Faced with the high number of items, the bilingual expert panels were quite time-consuming. Both ERIC and CFIR documents were very detailed, including health care-specific vocabulary, and nuances that required careful translation, all of which led to taking a lot of time. We recommended a considerable number of changes to the early translation.

Regarding back-translation of the instruments, we predominantly found synonyms to the English original. Close attention was given to the health care-specific vocabulary. This remained a difficult task for the back-translator:

We were not able to identify and use an established strategy for pre-testing or validating these frameworks. A developed checklist in form of a traffic light system to test the usefulness of the translated heading was successful.

The translation and pre-testing process also revealed that even headings in the original version did not comprise the whole content of the detailed definition. For example, CFIR 4.1; Original heading: Knowledge and Beliefs about the Intervention; Original description: Stakeholders have negative attitudes toward the innovation, they place low value on implementing the innovation, and/or they are not familiar with facts, truths, and principles about the innovation. Pre-tested description: Beteiligte haben negative Einstellungen gegenüber der Innovation, sie schreiben ihr geringen Wert zu und/oder sind mit den Fakten, Wahrheiten und Prinzipien der Innovation nicht vertraut; Pre-tested heading: Wissen und Überzeugungen über die Innovation; Selected heading by the interviewee: Ablehnung der Innovation; Recommendation of the interviewee: The negative perception is missing in the original heading.

Limitations

During the translation, expert panel and back-translation process, several issues were discussed and kept in the original English language to provide a clear and correct message.

In total, 4 of 112 items were discussed in a second interview. This might indicate selection bias in terms of our interview participants (e.g., allocating an item to “yellow” (partly approved) rather than to “red” (rejected) because participants wanted to be perceived as nice). Since we predominantly tested one item per interviewee, a different sample of participants might have rejected more items. Our sample comprised different researchers and academics experienced in specific terms like “evidence” or “validity”. A pre-test with a different sample of non-academic individuals might have led to different results.

Transferring theoretical frameworks from one language to another is challenging beyond the linguistic perspective but also from the perspective of validity since the contained constructs and relationships between them largely depend on context, such as different health care systems. However, since both frameworks are already being used in German health care, we believe that a standardised and agreed on translated version may increase understanding, uptake, transparency, and reproducibility of implementation research in German speaking countries. Moreover, the standard of English may differ widely between healthcare professionals in Germany.

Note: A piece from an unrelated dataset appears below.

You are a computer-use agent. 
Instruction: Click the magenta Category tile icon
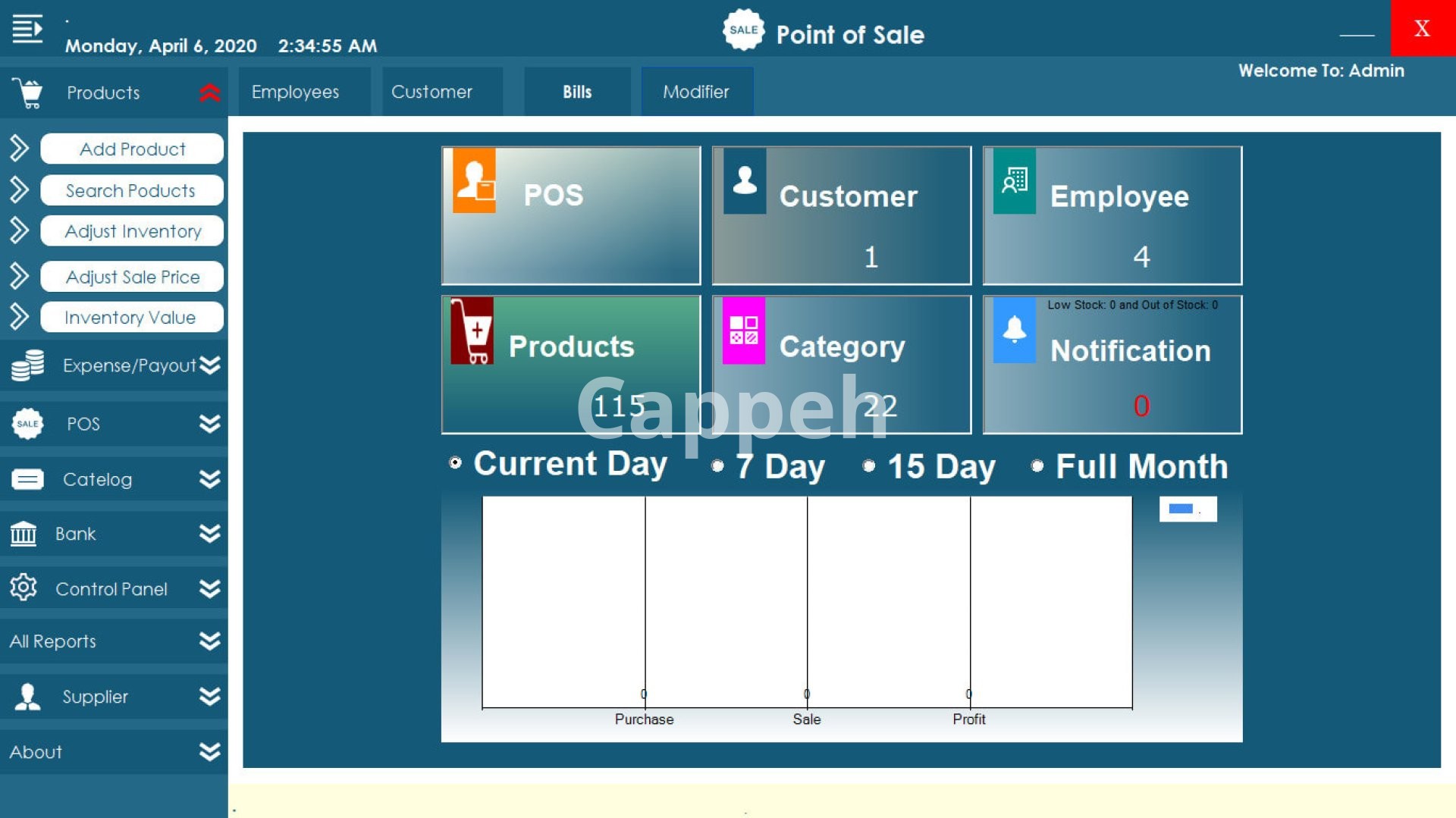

Future applications of the translated German version of CFIR and ERIC should monitor and report problems and limitations and may lead to further revisions.

Conclusions

Both translated frameworks can now be used within implementation research in German-speaking countries. This might improve adherence to evidence-based implementation into practice in German-speaking countries. We recommend a patient version of the translated implementation frameworks, which use a lay language (not exceeding German 6th class middle school writing).